The United States Postal Service operates post offices in Kansas City. The Kansas City Main Post Office is located at 300 West Pershing Road.

==Transportation==

The Kaw Township is serviced by six interstate highways and six U.S. highways. The Kansas City Area Transportation Authority (KCATA) was formed with the signing of a Bi-State compact created by the Missouri and Kansas legislatures on December 28, 1965. The compact gives the KCATA responsibility for planning, construction, owning, and operating passenger transportation systems and facilities within the seven-county Kansas City metropolitan area.
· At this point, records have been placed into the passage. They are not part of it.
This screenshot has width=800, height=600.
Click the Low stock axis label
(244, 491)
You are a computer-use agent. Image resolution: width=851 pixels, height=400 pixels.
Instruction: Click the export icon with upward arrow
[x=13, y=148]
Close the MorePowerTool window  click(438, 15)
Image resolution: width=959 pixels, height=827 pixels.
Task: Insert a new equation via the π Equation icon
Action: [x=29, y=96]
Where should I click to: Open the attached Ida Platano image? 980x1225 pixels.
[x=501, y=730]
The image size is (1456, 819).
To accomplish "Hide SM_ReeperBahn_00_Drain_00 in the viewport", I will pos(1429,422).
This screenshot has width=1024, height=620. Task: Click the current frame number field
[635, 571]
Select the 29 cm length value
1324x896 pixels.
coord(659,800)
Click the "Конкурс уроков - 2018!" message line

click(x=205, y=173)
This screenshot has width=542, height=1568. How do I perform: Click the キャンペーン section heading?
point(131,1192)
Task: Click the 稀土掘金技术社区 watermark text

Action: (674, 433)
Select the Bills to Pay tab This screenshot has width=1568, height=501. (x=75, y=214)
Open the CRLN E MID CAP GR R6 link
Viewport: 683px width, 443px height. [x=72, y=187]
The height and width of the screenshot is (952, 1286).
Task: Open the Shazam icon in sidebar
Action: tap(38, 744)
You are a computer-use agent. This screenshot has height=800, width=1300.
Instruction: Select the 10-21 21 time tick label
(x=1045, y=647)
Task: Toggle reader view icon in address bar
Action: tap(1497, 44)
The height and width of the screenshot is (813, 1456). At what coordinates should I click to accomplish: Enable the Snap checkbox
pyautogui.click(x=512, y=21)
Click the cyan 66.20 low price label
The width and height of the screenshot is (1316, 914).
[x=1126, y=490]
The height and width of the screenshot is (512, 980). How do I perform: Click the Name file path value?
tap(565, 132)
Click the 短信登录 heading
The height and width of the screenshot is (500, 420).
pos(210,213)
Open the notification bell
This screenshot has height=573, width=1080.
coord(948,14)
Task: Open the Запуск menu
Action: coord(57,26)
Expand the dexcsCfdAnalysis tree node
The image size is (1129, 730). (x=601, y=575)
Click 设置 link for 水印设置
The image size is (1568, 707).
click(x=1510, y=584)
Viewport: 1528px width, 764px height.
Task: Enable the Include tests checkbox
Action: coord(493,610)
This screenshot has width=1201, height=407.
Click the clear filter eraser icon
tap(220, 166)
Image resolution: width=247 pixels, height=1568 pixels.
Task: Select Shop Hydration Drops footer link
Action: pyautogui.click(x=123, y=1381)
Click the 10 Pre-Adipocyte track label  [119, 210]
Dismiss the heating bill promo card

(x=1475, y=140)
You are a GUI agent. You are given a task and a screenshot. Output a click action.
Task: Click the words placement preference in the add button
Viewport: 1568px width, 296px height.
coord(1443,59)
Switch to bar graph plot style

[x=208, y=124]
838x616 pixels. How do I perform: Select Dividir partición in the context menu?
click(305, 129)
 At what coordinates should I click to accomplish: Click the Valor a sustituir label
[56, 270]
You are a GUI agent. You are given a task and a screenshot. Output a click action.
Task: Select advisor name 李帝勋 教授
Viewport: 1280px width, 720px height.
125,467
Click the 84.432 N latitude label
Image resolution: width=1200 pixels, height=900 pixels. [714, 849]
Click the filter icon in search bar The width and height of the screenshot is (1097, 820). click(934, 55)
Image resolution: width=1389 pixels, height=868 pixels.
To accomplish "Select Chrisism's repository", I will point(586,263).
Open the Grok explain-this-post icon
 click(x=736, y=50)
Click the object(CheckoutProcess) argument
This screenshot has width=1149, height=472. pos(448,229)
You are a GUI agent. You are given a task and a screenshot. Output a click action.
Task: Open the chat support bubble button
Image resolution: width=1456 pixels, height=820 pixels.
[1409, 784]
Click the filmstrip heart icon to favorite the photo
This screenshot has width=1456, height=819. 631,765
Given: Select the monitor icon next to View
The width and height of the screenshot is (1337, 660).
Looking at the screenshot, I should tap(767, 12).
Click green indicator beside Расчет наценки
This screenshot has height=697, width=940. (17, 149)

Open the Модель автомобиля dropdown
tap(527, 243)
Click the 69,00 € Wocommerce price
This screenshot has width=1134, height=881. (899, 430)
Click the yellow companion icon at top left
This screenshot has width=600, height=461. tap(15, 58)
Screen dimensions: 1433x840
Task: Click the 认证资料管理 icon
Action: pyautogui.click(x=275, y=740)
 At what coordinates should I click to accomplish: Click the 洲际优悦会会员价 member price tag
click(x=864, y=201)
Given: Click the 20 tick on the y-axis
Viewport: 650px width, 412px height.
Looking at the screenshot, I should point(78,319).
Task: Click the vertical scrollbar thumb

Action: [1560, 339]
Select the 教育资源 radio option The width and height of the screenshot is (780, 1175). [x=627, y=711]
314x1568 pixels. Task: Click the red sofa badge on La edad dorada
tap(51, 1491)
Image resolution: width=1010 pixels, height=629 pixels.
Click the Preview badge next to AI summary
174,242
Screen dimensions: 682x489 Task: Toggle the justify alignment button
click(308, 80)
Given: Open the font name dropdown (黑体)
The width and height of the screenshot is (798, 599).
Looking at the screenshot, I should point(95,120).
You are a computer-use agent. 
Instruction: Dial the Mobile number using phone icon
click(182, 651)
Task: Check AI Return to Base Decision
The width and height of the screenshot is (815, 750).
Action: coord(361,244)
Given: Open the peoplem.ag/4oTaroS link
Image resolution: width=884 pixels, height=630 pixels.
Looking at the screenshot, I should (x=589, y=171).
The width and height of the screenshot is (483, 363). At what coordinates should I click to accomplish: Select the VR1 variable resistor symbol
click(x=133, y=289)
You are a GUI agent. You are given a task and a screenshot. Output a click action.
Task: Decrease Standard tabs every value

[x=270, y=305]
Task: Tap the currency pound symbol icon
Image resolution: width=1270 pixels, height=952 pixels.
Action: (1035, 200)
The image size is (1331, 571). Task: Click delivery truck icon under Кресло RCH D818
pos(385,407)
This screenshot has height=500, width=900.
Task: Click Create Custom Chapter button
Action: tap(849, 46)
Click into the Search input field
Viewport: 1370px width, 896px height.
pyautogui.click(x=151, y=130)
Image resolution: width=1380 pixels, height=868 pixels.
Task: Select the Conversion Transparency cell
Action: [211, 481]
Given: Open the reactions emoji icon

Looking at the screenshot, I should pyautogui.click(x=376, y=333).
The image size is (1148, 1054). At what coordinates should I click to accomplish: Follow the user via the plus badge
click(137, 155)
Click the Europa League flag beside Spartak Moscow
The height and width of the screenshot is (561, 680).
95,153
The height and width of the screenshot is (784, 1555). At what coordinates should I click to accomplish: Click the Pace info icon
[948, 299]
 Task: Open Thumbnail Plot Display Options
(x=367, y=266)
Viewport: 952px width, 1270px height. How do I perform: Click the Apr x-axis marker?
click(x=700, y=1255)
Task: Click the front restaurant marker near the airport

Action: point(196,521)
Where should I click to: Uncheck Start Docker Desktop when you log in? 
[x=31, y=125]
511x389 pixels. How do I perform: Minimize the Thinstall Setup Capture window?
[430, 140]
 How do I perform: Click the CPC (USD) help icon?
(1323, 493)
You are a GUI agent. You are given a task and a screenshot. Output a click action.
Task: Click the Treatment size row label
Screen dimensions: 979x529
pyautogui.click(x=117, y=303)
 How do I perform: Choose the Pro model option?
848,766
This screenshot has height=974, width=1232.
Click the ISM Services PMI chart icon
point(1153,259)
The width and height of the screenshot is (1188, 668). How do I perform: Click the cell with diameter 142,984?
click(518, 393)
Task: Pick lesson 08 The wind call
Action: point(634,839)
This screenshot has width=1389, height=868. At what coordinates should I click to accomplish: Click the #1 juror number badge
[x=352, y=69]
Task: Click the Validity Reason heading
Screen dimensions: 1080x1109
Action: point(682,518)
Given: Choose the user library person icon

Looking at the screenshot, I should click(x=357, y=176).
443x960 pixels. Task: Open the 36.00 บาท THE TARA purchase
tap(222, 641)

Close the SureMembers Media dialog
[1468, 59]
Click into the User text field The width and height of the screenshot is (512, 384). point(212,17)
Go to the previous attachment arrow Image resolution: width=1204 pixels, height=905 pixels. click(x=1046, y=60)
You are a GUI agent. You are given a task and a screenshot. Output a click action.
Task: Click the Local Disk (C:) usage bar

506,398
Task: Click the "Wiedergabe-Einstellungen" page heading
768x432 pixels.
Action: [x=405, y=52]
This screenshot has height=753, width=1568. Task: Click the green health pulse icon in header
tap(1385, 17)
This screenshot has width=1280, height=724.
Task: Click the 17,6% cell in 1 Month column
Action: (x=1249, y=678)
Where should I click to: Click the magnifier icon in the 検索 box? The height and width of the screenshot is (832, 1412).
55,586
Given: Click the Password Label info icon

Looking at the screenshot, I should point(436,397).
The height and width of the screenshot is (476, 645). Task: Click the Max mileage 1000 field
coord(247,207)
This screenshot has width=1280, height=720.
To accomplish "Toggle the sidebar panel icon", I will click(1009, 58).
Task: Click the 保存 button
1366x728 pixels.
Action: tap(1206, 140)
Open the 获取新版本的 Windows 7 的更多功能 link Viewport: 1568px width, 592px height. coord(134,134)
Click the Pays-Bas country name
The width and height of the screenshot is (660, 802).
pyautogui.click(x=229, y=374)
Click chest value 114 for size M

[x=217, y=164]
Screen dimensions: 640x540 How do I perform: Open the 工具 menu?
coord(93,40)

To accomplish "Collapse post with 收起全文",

On December 12, 2012, downtown Kansas City voters approved construction of a $102 million, 2-mile modern streetcar that will be operational by 2015. The line will run between River Market and Union Station, mostly on Main Street. A new non-profit corporation made up of private sector stakeholders and city appointees—the Kansas City Streetcar Authority—will operate and maintain the system. There will be no fare charged initially, unlike many similar US systems. The city is planning to add multiple extensions to the starter line.